Tantos afazeres por fazer.

Pouca escolha, muitas obrigações.

Bom seria andar de bicicleta todo fim de semana, mas os pneus murcham até que eu encontre oportunidade.

Os livros ficam na cabeceira, fechados por vários dias.

E reunir a família toda para um programa é quase um acontecimento.

Penso que todo apressado foi também apreçado. Recebeu um preço e entregou seu tempo.

Só não sei exatamente quando foi que coloquei minha assinatura nesse contrato.

Desconfio que não houve escolha. Contrato de adesão, daqueles unilaterais. Nasceu no sistema, é propriedade do sistema.

Seria possível escapar? Fundar uma comunidade? Viver numa ecovila?

Não consigo enxergar essa porta e, por isso, forço para abrir janelas.

Faço eventualmente as coisas que eu gostaria de fazer sempre. É pouco, mas ajuda a não me esquecer das capacidades do meu corpo, da minha mente e do meu coração.

Na maior parte do tempo, estou na tarefa prática da vida, procurando encontrar o fio da meada. Mas, por alguns momentos, preciso me misturar ao novelo, me encantar pela bagunça humana e dela tomar parte.

Assim, roubo horas de razão para me entregar ao prazer. Subverto as imposições, fugindo em direção a pessoas e lugares habitados pela liberdade.

E, mesmo quando meu corpo não pode se ausentar, escapo.
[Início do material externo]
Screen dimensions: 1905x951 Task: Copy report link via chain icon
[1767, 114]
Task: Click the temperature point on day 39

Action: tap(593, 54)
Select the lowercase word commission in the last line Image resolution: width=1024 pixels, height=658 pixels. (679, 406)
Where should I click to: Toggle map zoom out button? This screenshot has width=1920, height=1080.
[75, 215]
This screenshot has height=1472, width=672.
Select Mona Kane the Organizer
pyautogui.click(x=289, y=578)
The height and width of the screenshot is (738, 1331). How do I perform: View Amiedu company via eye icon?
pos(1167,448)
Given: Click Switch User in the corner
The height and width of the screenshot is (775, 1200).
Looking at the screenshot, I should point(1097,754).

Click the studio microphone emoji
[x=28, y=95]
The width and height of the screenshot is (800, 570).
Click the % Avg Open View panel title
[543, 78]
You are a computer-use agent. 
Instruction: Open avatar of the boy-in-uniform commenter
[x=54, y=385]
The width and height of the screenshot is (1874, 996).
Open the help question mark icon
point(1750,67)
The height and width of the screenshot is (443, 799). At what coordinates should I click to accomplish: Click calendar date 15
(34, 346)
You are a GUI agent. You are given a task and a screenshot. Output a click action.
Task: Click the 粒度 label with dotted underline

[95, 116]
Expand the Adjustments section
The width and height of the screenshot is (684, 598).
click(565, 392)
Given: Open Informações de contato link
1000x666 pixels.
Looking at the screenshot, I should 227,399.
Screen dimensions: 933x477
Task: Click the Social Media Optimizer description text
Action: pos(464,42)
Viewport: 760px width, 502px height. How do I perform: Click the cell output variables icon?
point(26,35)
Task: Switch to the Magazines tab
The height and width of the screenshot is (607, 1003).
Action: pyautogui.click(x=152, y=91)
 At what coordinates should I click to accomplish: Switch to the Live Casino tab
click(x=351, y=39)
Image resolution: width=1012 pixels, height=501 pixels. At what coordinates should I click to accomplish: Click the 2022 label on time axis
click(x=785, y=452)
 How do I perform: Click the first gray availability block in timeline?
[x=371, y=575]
Ponho música bem alta e canto, enquanto coloco a roupa para lavar e desembolo setecentos pares de meias (acho que tenho centopeias, e não filhos).

Nessas horas, digo ao senhor invisível, dono dos meus dias:

– Você manda no meu despertador, manipula minha responsabilidade, consome meus resultados. Mas a minha alma não se aprisiona!